_原文_
________
首页 > 代码库 > 实现一个mapreduce的job

实现一个mapreduce的job

介绍

Hadoop安装好后,有人会想做一个mapreduce的job跑一跑,mapreduce其实是两个功能,一个是mapper,一个是reducer,废话不多说,现在开始。


正文

1 环境

1.1 部署hadoop

单机版即可,namenode,datanode,resourcemanager, nodemanager,secondnamenode都部署在同一台机器上。

创建hadoop用户

生成ssh公钥私钥,保证ssh localhost能通

配置文件core-site.xml

<configuration>
    <property>
        <name>hadoop.tmp.dir</name>
        <value>/opt/hadoop-2.6.0/tmp</value>
    </property>

    <property>
      <name>fs.defaultFS</name>
        <value>hdfs://localhost:9000</value>
        </property>

</configuration>

配置文件hdfs-site.xml

<configuration>
<property>
             <name>dfs.namenode.name.dir</name>
                     <value>file:/opt/hadoop-2.6.0/hdfs/name</value>
                         </property>
    <property>
            <name>dfs.datanode.data.dir</name>
                    <value>file:/opt/hadoop-2.6.0/hdfs/data</value>
                        </property>
<property>
<name>dfs.replication</name>
<value>1</value>
</property>
</configuration>

配置文件mapred-site.xml

<configuration>
<property>
<name>mapred.job.tracker</name>
<value>localhost:8000</value>
</property>
</configuration>

具体步骤清参见我的博客的文章:  

linux上部署hadoop集群 基础篇  

1.2 安装eclipse

这个自己想办法搞定吧,只要能启动就行了,这里就不一一赘述了。
________
_任务 1_
根据原文回答:
(a) mapreduce 包含哪两个功能?
(b) core-site.xml 里 fs.defaultFS 的值是什么?
(c) hdfs-site.xml 里 dfs.replication 设成了多少?
_任务 2_
返回原文里“Hadoop安装好后,有人会”到“ode都部署在同一台机器上。”之间的文字,首尾都算在内,原样照抄。
_任务 3_
按原文的说法,部署 hadoop 时为什么要生成 ssh 公钥和私钥?
________
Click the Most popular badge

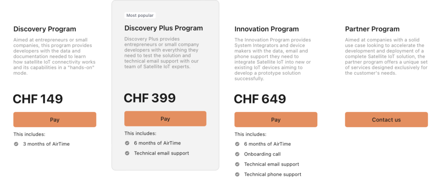click(x=140, y=15)
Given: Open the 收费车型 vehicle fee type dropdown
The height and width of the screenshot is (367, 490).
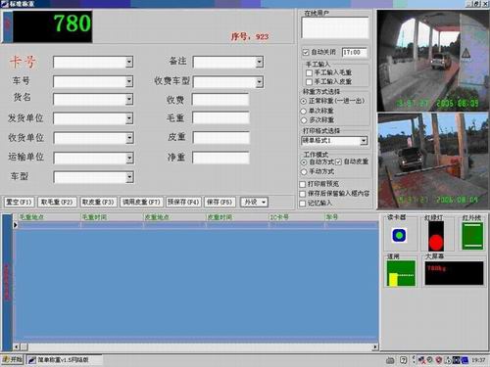Looking at the screenshot, I should [260, 82].
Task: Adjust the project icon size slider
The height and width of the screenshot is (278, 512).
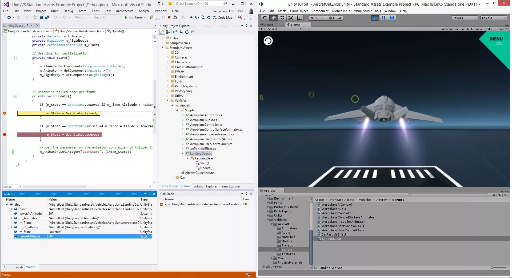Action: pos(498,268)
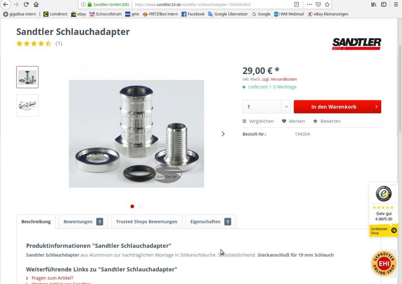Select the first red carousel dot
The height and width of the screenshot is (284, 402).
(x=132, y=206)
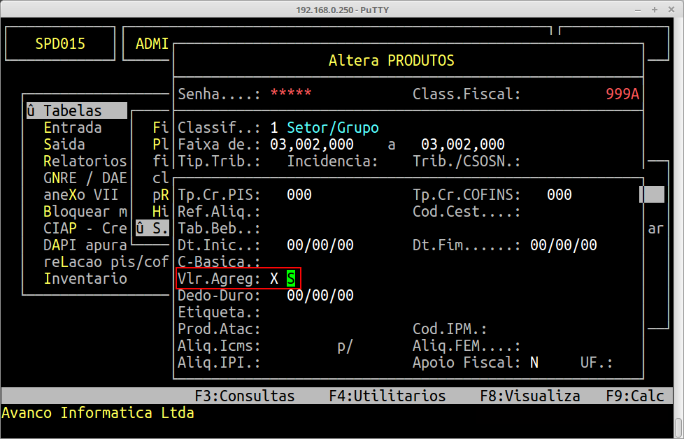
Task: Select the Tp.Cr.PIS value 000
Action: pyautogui.click(x=299, y=195)
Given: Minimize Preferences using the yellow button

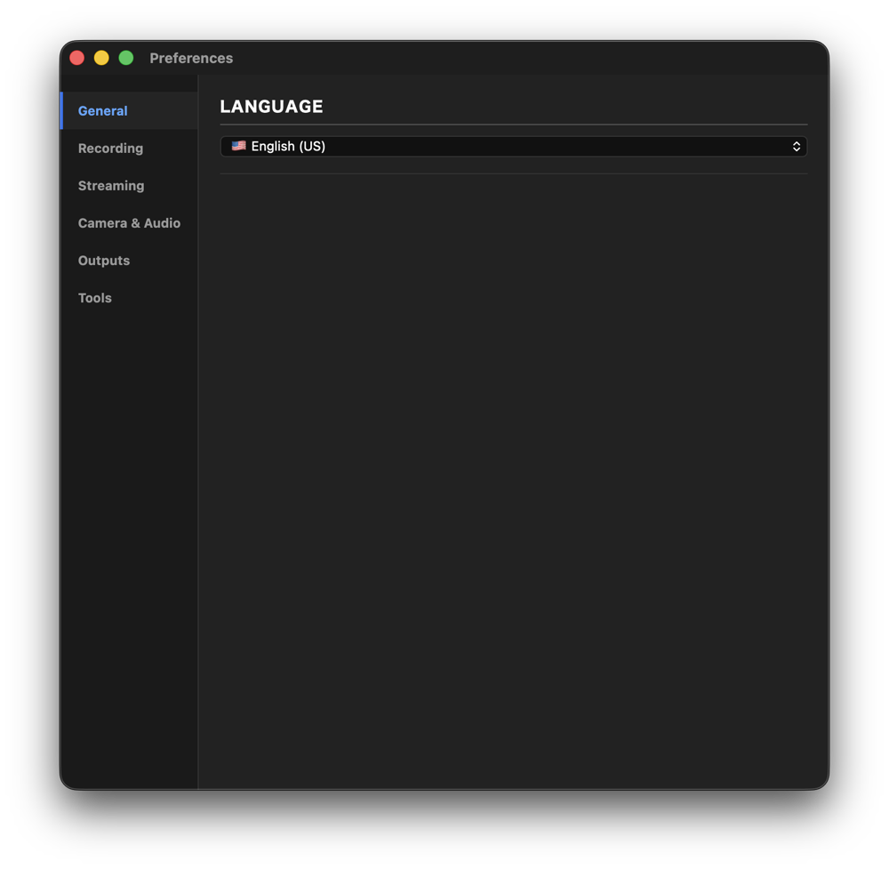Looking at the screenshot, I should (x=101, y=58).
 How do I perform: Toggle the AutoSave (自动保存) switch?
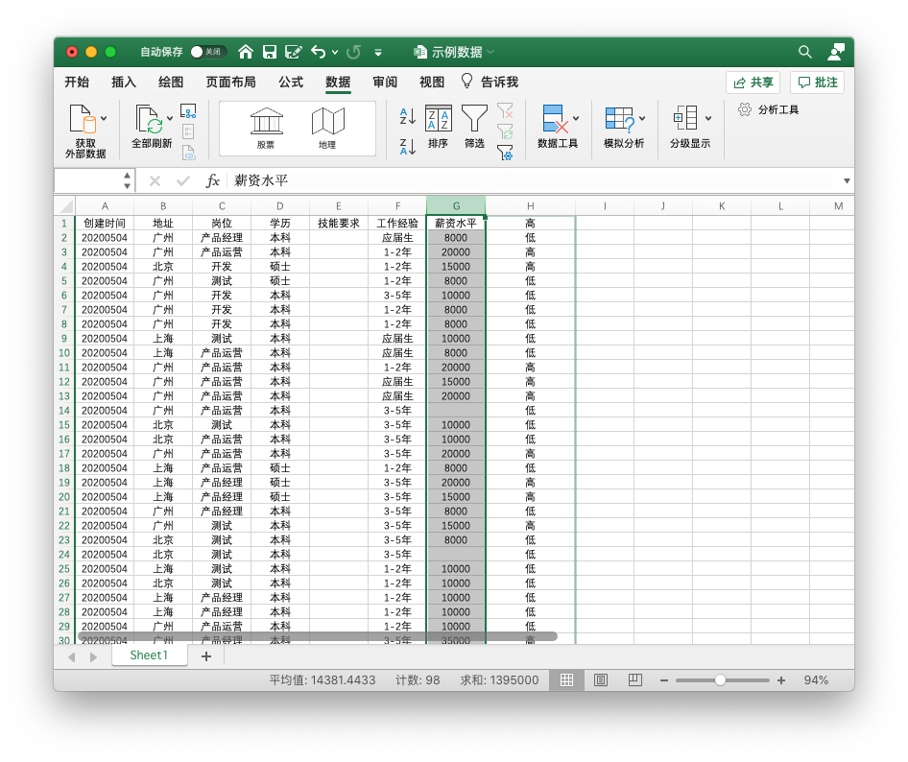point(206,52)
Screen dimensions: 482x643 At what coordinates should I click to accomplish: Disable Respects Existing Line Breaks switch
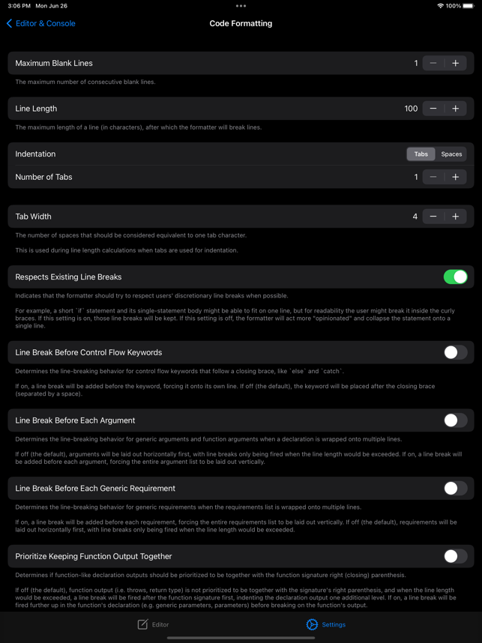455,277
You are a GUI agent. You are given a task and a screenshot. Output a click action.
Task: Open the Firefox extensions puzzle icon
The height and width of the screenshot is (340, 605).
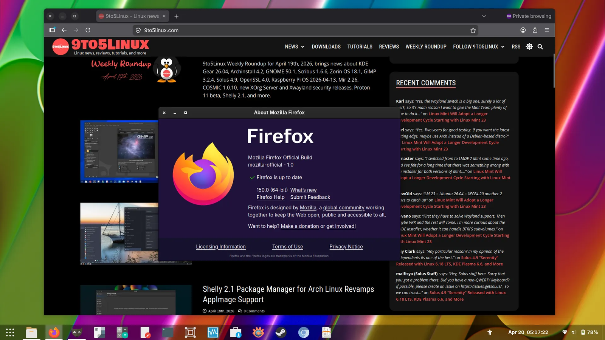coord(535,30)
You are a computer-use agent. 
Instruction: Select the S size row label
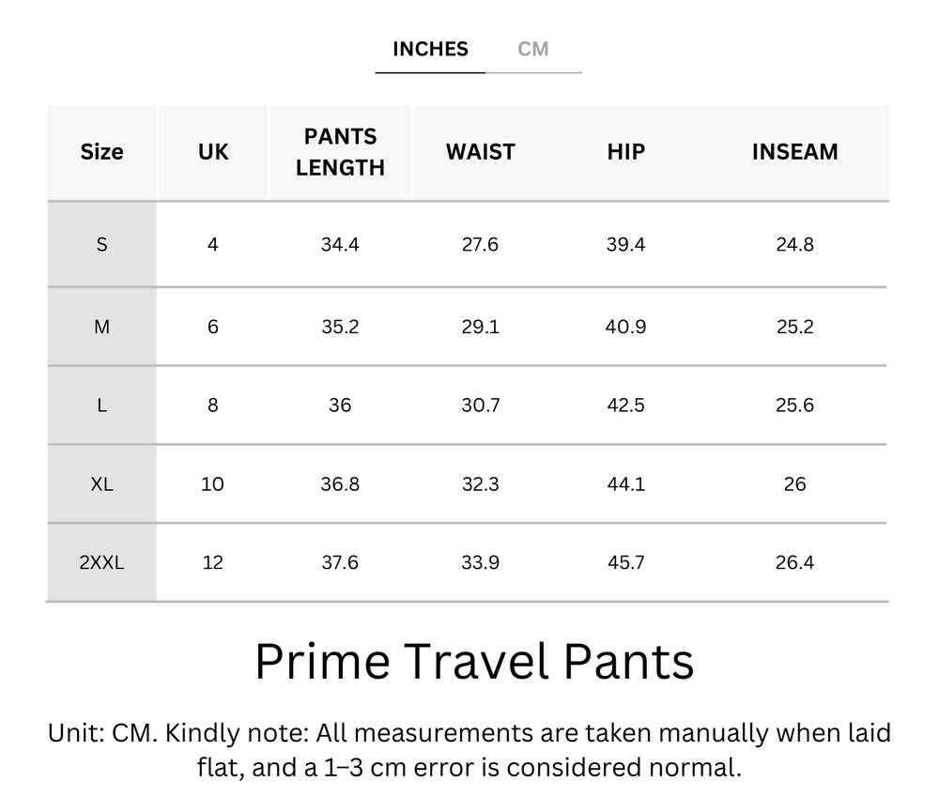point(101,244)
________
_正确答案 1_
(a) mapper 和 reducer。
(b) hdfs://localhost:9000
(c) 1

_正确答案 2_
Hadoop安装好后,有人会想做一个mapreduce的job跑一跑,mapreduce其实是两个功能,一个是mapper,一个是reducer,废话不多说,现在开始。


正文

1 环境

1.1 部署hadoop

单机版即可,namenode,datanode,resourcemanager, nodemanager,secondnamenode都部署在同一台机器上。

_正确答案 3_
为了保证 ssh localhost 能连通。